There are a wide variety of face shield designs—many are closely related to the open sourced Prusa design. Many desktop 3D printed face shields are based on this design, for example, one with a dual stripped headband requiring straps to fit around the head [30]. A modified open-source face shield design was developed, and a Human Research Committee approved research protocol was devised so that clinicians could iterate designs after real-world testing [31]. The scaled manufacturing of a simple face shield design was described using raw materials from an assortment of existing alternative supply chains to circumvent the disrupted supply chains during COVID-19 [32]. The 3D-printable Prusa face shield design was customized for interventional radiology; it was well accepted for various interventions, although the protection offered was not tested quantitatively [33]. Four popular 3D-printable face shield designs were evaluated, and one face shield was found to be the most effective in terms of its printability, ease of assembly, space for additional PPE and protection, although it lacked scalability by stacking [34]. Media coverage [35] highlighted how a non-profit organization 3D printed a design with a horseshoe shaped headband.
Other face shield designs were either very simplistic, intended to enhance rapid manufacturing, or had unique features to improve the performance of the shields. A unique neck mountable face shield had a throughput of 115,000 per day by mid-May 2020, with over three million units total as discussed in a news article [36]. Two types of simple head gear using locally sourced materials were reported for use during aerosol generating procedures like an emergency tracheostomy [37]. There were larger scale manufactured face shields and generally these were not 3D printed. For example, the State of Ohio sourced over one million face shields for which 3D printing was used in the design, but not the large scale production. A university website released information regarding four different face shields designed in collaboration with partners [38]. Another news article reported that a company designed its own face shield and shipped two million units in April 2020 [39]. Scientists from an academic center designed a disposable, die cut face shield that was innovative because it was delivered flat
and then assembled as described in a news article [40]. This design was unique because a large number of units could be shipped in a small space, providing an attractive solution for some first responders.

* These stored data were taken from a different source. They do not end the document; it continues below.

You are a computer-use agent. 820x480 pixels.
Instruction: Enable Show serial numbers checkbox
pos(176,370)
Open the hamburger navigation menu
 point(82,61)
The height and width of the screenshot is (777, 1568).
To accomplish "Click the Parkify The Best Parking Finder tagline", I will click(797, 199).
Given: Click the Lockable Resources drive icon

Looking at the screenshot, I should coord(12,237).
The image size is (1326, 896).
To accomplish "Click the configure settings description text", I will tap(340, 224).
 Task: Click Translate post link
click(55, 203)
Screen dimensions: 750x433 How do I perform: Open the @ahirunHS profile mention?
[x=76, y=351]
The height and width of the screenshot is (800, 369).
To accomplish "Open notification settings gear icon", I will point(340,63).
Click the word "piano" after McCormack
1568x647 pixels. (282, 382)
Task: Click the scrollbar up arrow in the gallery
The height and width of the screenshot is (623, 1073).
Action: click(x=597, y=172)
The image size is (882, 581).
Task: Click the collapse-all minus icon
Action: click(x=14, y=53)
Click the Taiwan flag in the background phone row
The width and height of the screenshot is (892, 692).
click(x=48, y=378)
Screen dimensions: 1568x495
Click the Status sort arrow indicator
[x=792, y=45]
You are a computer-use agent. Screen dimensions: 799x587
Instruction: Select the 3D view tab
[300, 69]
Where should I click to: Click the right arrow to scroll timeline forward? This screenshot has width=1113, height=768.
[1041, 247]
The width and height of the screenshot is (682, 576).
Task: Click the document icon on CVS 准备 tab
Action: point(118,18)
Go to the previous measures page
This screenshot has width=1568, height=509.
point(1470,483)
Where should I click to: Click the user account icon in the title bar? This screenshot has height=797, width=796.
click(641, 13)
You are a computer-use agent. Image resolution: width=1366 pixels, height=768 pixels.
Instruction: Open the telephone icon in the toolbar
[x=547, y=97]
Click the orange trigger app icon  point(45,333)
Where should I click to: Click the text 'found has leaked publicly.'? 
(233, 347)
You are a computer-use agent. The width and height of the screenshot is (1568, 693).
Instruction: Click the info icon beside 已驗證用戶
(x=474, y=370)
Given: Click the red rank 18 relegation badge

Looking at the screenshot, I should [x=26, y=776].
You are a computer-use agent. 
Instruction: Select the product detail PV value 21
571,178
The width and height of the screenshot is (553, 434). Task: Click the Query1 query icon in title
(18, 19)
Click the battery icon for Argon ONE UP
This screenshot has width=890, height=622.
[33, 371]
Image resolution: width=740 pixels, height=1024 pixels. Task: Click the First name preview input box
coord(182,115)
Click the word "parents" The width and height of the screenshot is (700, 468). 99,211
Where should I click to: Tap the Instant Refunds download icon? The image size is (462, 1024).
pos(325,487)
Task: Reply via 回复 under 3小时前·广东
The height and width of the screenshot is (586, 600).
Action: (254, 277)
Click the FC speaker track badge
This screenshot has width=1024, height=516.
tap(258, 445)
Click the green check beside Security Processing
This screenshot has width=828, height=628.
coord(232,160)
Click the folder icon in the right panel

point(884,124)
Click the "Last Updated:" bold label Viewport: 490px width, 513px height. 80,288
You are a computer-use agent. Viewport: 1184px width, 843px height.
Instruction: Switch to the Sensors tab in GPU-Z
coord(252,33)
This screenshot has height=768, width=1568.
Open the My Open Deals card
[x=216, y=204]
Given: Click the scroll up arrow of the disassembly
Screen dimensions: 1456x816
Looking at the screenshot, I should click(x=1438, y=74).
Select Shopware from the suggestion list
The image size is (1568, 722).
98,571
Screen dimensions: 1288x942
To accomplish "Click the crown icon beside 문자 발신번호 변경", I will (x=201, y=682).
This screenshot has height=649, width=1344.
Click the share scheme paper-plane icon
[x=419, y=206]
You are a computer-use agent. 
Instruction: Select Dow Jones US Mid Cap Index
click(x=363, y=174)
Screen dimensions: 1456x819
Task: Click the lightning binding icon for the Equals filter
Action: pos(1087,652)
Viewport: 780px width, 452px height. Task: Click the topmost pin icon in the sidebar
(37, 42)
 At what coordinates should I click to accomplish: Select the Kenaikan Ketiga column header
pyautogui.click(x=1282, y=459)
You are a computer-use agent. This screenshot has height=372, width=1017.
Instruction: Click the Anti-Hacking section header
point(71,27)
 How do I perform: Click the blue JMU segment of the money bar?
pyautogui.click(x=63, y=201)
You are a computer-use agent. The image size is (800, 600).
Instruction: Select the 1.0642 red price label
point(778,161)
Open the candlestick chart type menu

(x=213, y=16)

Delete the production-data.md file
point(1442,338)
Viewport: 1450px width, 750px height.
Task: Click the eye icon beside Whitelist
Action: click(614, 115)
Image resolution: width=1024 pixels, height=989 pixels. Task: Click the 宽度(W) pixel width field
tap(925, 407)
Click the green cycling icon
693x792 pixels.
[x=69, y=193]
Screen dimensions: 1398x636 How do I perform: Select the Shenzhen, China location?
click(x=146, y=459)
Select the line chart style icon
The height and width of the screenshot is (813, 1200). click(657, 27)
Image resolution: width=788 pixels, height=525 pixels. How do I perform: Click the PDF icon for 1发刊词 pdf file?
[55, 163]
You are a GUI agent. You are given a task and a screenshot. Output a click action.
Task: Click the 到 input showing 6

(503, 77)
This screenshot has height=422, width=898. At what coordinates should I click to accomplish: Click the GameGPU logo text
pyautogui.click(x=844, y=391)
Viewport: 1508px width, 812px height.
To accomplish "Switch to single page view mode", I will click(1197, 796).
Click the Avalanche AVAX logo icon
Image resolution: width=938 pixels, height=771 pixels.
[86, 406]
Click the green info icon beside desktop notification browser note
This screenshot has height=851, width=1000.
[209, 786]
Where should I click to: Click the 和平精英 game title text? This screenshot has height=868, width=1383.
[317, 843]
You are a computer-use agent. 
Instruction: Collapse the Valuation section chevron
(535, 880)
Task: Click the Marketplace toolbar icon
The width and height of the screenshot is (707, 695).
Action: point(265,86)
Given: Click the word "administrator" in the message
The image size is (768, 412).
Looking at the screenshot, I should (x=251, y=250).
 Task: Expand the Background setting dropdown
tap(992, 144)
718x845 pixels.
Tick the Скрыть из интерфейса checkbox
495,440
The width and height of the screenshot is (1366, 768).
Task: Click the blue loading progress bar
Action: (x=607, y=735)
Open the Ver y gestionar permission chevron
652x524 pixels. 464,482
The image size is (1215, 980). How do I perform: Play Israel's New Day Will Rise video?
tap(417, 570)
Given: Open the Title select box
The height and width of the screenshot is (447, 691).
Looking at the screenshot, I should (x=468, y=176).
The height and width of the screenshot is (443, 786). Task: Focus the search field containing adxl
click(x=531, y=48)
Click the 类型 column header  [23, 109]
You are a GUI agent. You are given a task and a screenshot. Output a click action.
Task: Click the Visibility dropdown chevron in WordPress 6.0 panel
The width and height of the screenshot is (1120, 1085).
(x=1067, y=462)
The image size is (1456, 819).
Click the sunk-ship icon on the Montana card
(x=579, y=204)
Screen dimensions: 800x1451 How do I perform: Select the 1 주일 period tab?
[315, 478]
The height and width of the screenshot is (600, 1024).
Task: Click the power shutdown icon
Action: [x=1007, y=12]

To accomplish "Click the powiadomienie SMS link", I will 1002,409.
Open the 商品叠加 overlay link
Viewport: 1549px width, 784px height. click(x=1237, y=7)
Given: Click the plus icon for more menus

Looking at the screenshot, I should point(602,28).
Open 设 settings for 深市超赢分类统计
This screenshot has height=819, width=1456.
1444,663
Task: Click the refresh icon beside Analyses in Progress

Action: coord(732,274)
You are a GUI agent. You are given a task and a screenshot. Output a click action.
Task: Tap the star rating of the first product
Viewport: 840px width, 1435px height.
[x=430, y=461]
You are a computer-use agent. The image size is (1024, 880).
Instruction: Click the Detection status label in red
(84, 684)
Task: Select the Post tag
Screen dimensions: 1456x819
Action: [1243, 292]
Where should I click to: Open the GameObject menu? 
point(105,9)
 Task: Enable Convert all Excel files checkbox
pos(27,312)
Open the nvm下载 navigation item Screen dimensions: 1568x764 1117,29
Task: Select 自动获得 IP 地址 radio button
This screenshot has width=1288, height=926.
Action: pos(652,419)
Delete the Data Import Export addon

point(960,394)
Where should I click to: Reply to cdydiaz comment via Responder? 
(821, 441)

2.3 3D Printing of Face Masks During COVID-19
There were large 3D printing efforts to create potential N95 respirator equivalents, surgical masks, and community masks. Designs came from academic, commercial and open source communities [11, 13, 41] and was also described in a news report [42]. Researchers have highlighted the need to develop efficient processes for scientifically vetting such designs before they are used by healthcare workers [43–47].